Over the years Joe won several awards and expanded his interests to include all facets of the Arts. Some of those awards include the Bliss Carman Award (1968), the Royal Society of Arts Medal (1994), the Award for Distinguished Contribution to the Literary Arts, in PEI (1997), and the Betty and Morris Aaron-Henry Fuerstenberg Prize for Poetry (for American Standard and Other Poems 2002). Perhaps it was his being awarded the Order of Canada in 2003 that moved Joe most deeply. The appointment was to celebrate and recognize his devotion and contribution to the Arts in the Maritimes over the course of his 21 years as Editor of Arts Atlantic. During this time as well, Joe served a term as Vice President of the League of Canadian Poets. His love and respect for poets and poetry was an integral part of who he was.

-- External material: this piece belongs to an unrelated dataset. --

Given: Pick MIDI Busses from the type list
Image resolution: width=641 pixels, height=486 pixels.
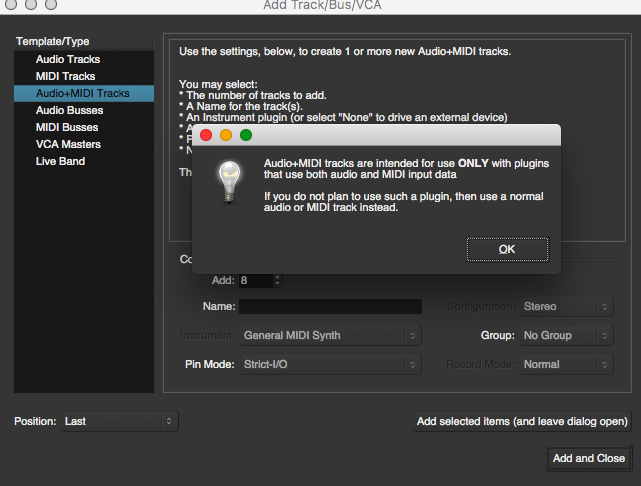Looking at the screenshot, I should pos(67,127).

Joseph was elected a Life Member of the League of Canadian Poets by his fellow members, in recognition of his contributions to poetry and to the League.
GEORGE JOHNSTON (1913 – 2004)
donated by Mark Johnston
Poet and teacher, George is remembered as “a modest, gentle, wise man who inspired generations of students.” He was born in Hamilton, educated at the University of Toronto and served in the RCAF as a reconnaissance pilot in Africa. He returned to the University of Toronto for graduate studies and then taught at Mount Allison University for two years before joining the faculty of Carleton University where he taught until his retirement in 1979. During that time he became recognized internationally as a translator of the Icelandic sagas.
His individual volumes of poems built him an reputation for “unostentatious but formidable artistry” and a loyal audience. His books include The Cruising Auk (1959); Home Free (1966); Happy Enough: Poems 1933-72 (1972); Taking a Grip (1979); Auk Redivivus: Selected Poems (1981); Ask Again (1984). His final collection, What is to Come, Selected and New Poems, appeared in 1996.
George was elected a Life Member of the League of Canadian Poets by his fellow members, in recognition of his contributions to poetry and to the League.
DAVID HUGGETT (1949 – 2005)
donated by Alice Major
Poet David Huggett was not widely known outside Edmonton during his lifetime. But he served the poetry community in this city well as a volunteer with organizations like the Writers Guild of Alberta and the Stroll of Poets Society.
David was born in Victoria, and made his living for a number of years as a carpenter and fisherman while developing his skills as a writer and painter. He moved to Edmonton in 1992. He died of non-Hodgkins lymphoma at a sadly early age.
David published only one collection of poetry during his lifetime. The sequence that makes up most of Gran: the maledictions is a spare, remarkable dialogue between a poet and an unlikely muse – an old, muttering woman encountered on buses and in shabby rooms, whose mouldy green ear becomes, at last, the listening ear of God.